5.4 Quantisation of convolutional neural networks
Classically, due to obvious optimisation difficulties, the quantisation of neural networks does not use just integers, but rather an approximation of floating point numbers through integers.
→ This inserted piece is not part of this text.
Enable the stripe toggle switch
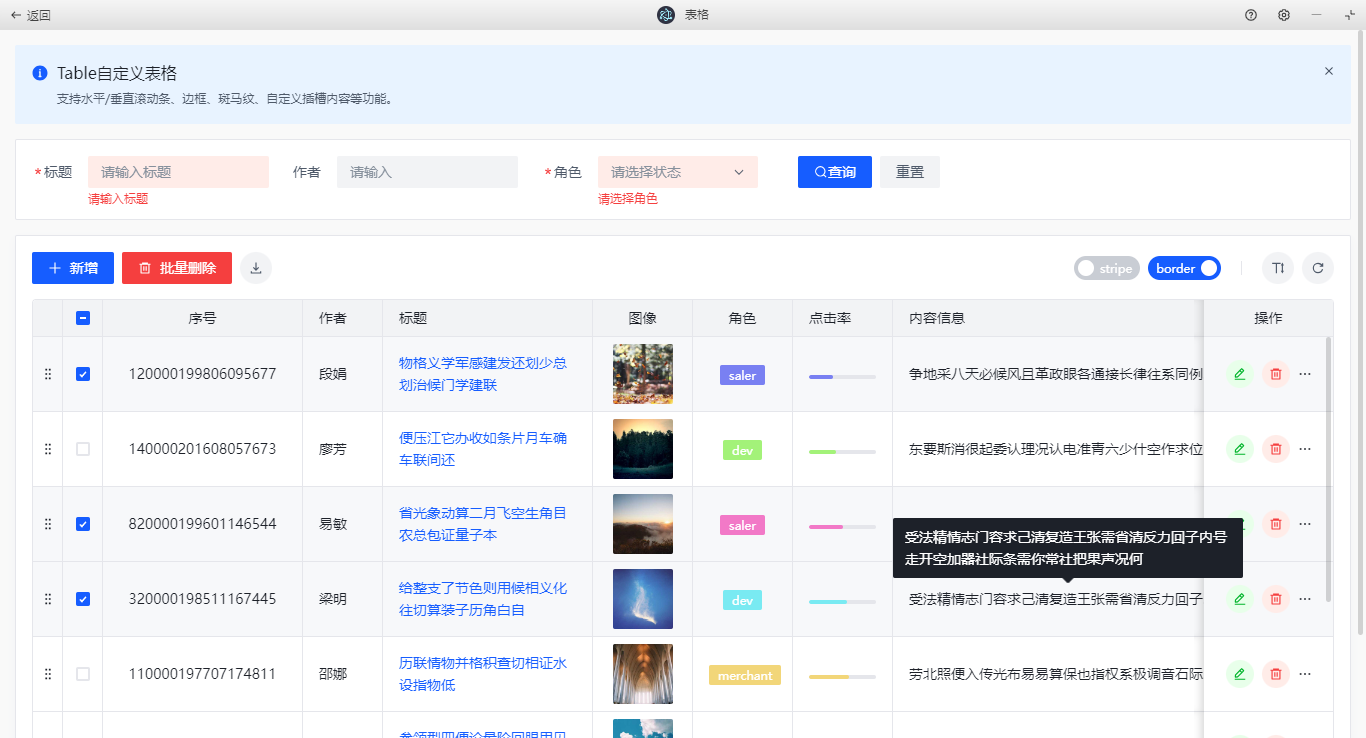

An approachwidely used in the literature [52, 54, 60] for approximating floating-point numbers through integers of arbitrary depth is the algorithm proposed in the Google GEMMLOWP library [59]. Having an input array 𝑋, boundary values [𝑣,𝑣], number of bits 𝑀, the result is defined as follows:
𝑠𝑐𝑎𝑙𝑒 =(𝑣 - 𝑣)/2,(14) 𝑧𝑒𝑟𝑜_𝑝𝑜𝑖𝑛𝑡 = 𝑟𝑜𝑢𝑛𝑑(min(max(-𝑣/𝑠𝑐𝑎𝑙𝑒, 0),2)),(15)𝑜𝑢𝑡𝑝𝑢𝑡𝑝𝑢𝑡 = 𝑟𝑜𝑢𝑛𝑑(𝑋/𝑠𝑐𝑎𝑙𝑒 + 𝑧𝑒𝑟𝑜_𝑝𝑜𝑖𝑛𝑡).(16)
Thus, for each array of floating point numbers, we get an integer array 𝑜 𝑢𝑡𝑝𝑢𝑡𝑝𝑢𝑡, integer 𝑧𝑒𝑟𝑜_𝑝𝑜𝑖𝑛𝑡, an integer accurately representing zero, a double precision𝑠𝑐𝑎𝑙𝑒 number defining the scale of quantisation.
https://dspace.susu.ru/xmlui/bitstream/handle/0001.74/29281/2019_401_fedorovan.pdf?sequence=1&isAllowed=y
I'm telling you, it's a matter of translation - they're all synonyms. Here are the CatBoost settings.